## Aim
Copy out the material below line for line, with no changes.

## Supplied entries
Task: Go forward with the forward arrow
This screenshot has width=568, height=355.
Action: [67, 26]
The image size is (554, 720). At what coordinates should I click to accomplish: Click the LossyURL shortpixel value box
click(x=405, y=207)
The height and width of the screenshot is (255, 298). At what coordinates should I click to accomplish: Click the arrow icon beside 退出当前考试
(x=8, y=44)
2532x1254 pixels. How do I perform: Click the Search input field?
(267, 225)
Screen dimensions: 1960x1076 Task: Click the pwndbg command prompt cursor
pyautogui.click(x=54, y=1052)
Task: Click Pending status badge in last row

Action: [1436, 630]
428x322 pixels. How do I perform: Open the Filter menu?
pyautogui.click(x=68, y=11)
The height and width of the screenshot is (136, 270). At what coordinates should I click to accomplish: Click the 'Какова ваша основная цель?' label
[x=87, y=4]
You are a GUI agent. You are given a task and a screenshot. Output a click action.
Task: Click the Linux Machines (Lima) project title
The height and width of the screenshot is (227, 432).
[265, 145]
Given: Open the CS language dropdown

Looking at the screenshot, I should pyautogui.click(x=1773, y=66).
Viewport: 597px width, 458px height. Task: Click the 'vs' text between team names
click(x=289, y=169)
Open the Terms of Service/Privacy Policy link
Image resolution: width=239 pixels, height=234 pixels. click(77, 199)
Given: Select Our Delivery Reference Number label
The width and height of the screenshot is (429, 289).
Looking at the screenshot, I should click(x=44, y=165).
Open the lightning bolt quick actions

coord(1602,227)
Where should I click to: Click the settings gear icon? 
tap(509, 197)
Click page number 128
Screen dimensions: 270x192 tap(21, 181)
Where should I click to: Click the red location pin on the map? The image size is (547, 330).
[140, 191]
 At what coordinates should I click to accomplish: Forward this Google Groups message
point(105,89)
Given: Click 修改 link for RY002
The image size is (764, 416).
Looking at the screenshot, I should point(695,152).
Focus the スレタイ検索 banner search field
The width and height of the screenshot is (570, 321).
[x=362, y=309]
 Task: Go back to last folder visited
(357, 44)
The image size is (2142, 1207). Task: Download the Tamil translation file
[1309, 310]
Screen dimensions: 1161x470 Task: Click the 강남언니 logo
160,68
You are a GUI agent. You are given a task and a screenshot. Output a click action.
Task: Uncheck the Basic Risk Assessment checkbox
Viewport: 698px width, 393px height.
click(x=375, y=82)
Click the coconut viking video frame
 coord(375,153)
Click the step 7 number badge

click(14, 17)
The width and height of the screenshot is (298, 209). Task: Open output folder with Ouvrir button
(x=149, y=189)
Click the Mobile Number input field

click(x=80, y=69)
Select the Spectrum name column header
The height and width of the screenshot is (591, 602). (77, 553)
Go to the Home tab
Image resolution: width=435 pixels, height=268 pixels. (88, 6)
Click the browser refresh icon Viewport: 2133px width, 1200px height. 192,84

## Result of the exercise
Task: Go forward with the forward arrow
This screenshot has width=568, height=355.
Action: [67, 26]
The image size is (554, 720). At what coordinates should I click to accomplish: Click the LossyURL shortpixel value box
click(x=405, y=207)
The height and width of the screenshot is (255, 298). At what coordinates should I click to accomplish: Click the arrow icon beside 退出当前考试
(x=8, y=44)
2532x1254 pixels. How do I perform: Click the Search input field?
(267, 225)
Screen dimensions: 1960x1076 Task: Click the pwndbg command prompt cursor
pyautogui.click(x=54, y=1052)
Task: Click Pending status badge in last row

Action: [1436, 630]
428x322 pixels. How do I perform: Open the Filter menu?
pyautogui.click(x=68, y=11)
The height and width of the screenshot is (136, 270). At what coordinates should I click to accomplish: Click the 'Какова ваша основная цель?' label
[x=87, y=4]
You are a GUI agent. You are given a task and a screenshot. Output a click action.
Task: Click the Linux Machines (Lima) project title
The height and width of the screenshot is (227, 432).
[265, 145]
Given: Open the CS language dropdown

Looking at the screenshot, I should pyautogui.click(x=1773, y=66).
Viewport: 597px width, 458px height. Task: Click the 'vs' text between team names
click(x=289, y=169)
Open the Terms of Service/Privacy Policy link
Image resolution: width=239 pixels, height=234 pixels. click(77, 199)
Given: Select Our Delivery Reference Number label
The width and height of the screenshot is (429, 289).
Looking at the screenshot, I should click(x=44, y=165).
Open the lightning bolt quick actions

coord(1602,227)
Where should I click to: Click the settings gear icon? 
tap(509, 197)
Click page number 128
Screen dimensions: 270x192 tap(21, 181)
Where should I click to: Click the red location pin on the map? The image size is (547, 330).
[140, 191]
 At what coordinates should I click to accomplish: Forward this Google Groups message
point(105,89)
Given: Click 修改 link for RY002
The image size is (764, 416).
Looking at the screenshot, I should point(695,152).
Focus the スレタイ検索 banner search field
The width and height of the screenshot is (570, 321).
[x=362, y=309]
 Task: Go back to last folder visited
(357, 44)
The image size is (2142, 1207). Task: Download the Tamil translation file
[1309, 310]
Screen dimensions: 1161x470 Task: Click the 강남언니 logo
160,68
You are a GUI agent. You are given a task and a screenshot. Output a click action.
Task: Uncheck the Basic Risk Assessment checkbox
Viewport: 698px width, 393px height.
click(x=375, y=82)
Click the coconut viking video frame
 coord(375,153)
Click the step 7 number badge

click(14, 17)
The width and height of the screenshot is (298, 209). Task: Open output folder with Ouvrir button
(x=149, y=189)
Click the Mobile Number input field

click(x=80, y=69)
Select the Spectrum name column header
The height and width of the screenshot is (591, 602). (77, 553)
Go to the Home tab
Image resolution: width=435 pixels, height=268 pixels. (88, 6)
Click the browser refresh icon Viewport: 2133px width, 1200px height. 192,84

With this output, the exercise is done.